- EXERCISE MATERIAL:
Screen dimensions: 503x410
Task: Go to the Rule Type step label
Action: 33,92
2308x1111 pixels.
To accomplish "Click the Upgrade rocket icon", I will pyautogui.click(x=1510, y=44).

- OBJECTIVE:
Write out the lines above, keeping every character the same.

- ANSWER TO THIS EXERCISE:
Screen dimensions: 503x410
Task: Go to the Rule Type step label
Action: 33,92
2308x1111 pixels.
To accomplish "Click the Upgrade rocket icon", I will pyautogui.click(x=1510, y=44).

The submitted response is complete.